Le Commissaire européen à la Justice met en garde les Etats membres au sujet des prisons secrètes [F

Le Commissaire à la Justice, Franco Frattini, a déclaré que s'il s'avère qu'un pays européen a abrité des centres de détention secrets, il sera "obligé d'envisager des sanctions sérieuses, dont la suspension des droits de vote au Conseil du pays membre incriminé."

frattini7.jpg
frattini7.jpg

Le Commissaire à la Justice, Franco Frattini, a déclaré que s’il s’avère qu’un pays européen a abrité des centres de détention secrets, il sera « obligé d’envisager des sanctions sérieuses, dont la suspension des droits de vote au Conseil du pays membre incriminé. »

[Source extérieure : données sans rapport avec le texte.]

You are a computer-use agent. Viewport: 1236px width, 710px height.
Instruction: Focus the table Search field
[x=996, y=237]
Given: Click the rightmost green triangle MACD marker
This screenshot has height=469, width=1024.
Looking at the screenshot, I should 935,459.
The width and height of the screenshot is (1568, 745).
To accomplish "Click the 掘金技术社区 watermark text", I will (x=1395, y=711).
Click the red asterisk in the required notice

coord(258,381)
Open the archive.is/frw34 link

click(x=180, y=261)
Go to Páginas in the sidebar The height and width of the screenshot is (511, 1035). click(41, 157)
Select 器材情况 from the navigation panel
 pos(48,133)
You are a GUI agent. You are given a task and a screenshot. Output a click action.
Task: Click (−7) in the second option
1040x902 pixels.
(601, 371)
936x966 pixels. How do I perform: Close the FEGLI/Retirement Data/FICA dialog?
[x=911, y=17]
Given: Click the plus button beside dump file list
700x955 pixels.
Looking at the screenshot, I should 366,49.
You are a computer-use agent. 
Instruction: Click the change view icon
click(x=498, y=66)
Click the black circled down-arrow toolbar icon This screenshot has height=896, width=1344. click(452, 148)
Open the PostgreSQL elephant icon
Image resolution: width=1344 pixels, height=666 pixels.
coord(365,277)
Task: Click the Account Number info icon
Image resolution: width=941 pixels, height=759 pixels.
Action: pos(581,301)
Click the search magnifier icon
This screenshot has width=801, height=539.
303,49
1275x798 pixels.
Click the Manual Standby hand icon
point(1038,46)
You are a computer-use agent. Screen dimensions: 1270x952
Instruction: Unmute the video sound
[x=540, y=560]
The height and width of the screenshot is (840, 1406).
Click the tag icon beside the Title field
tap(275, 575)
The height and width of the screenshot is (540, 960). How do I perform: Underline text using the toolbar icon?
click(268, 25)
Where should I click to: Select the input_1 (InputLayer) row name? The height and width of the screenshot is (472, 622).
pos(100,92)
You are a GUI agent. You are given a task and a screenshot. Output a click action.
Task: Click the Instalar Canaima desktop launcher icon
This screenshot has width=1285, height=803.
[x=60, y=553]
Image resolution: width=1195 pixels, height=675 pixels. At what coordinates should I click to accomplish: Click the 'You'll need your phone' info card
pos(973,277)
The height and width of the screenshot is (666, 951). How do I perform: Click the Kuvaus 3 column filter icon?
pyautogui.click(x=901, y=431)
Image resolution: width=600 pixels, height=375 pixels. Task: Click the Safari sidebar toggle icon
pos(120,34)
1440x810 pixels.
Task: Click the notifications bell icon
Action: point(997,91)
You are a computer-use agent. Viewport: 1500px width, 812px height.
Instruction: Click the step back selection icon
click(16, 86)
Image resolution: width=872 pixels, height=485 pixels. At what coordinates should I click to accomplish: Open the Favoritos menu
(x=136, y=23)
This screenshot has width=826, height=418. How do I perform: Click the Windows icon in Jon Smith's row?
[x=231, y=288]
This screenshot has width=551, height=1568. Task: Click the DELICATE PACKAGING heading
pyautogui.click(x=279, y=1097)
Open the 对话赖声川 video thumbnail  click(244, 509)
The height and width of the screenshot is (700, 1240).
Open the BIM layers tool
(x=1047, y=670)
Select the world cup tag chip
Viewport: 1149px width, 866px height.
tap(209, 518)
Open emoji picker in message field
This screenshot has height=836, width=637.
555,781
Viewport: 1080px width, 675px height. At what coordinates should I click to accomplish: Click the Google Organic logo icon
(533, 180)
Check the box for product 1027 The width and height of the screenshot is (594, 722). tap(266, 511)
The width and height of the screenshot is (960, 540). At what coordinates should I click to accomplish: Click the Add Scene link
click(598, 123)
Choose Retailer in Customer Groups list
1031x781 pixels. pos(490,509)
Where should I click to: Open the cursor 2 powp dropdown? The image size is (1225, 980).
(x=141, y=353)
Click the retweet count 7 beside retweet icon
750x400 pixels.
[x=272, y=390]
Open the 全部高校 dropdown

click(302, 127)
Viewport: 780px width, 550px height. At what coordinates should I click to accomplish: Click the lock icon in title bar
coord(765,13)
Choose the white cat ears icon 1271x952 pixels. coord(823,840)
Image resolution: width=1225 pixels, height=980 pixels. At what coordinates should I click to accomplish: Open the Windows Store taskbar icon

Lors d’un discours à Berlin le 28 novembre 2005, M. Frattini a maintenu sa nouvelle position proactive en confirmant que l’un de ses représentants avait officiellement discuté de cette affaire avec Washington. Bien que le Département d’Etat n’ait ni confirmé, ni infirmé cette information, elle indique que la Secrétaire d’Etat américaine Condoleeza Rice se penchera sur la question lors de sa visite en Europe en décembre.

Jusqu’à présent et en dépit des demandes du Parlement, la Commission a refusé de mener une enquête, déclarant qu’elle ne dispose d’aucune preuve concrète de l’existence des prisons, ni des pouvoirs pour mener une telle enquête. Cependant, l’institution en charge des droits de l’homme, le Conseil de l’Europe, a instauré une commission d’enquête pour examiner les allégations.

La situation est de plus en plus préoccupante en raison d’informations selon lesquelles des avions de la CIA effectuent des haltes dans un certain nombre d’autres pays européens. Ces vols sont supposés avoir transporté sans autorité judiciaire des suspects vers des pays tiers où les interrogatoires ne sont pas sujets à la protection des droits de l’homme.

Un rapport du Washington Post du 2 novembre 2005 est à l’origine des allégations selon lesquelles la CIA détiendrait des prisons secrètes dans des pays d’Europe de l’Est (peut-être en Roumanie et en Pologne). Les dirigeants des deux pays ont formellement démenti l’existence de telles prisons.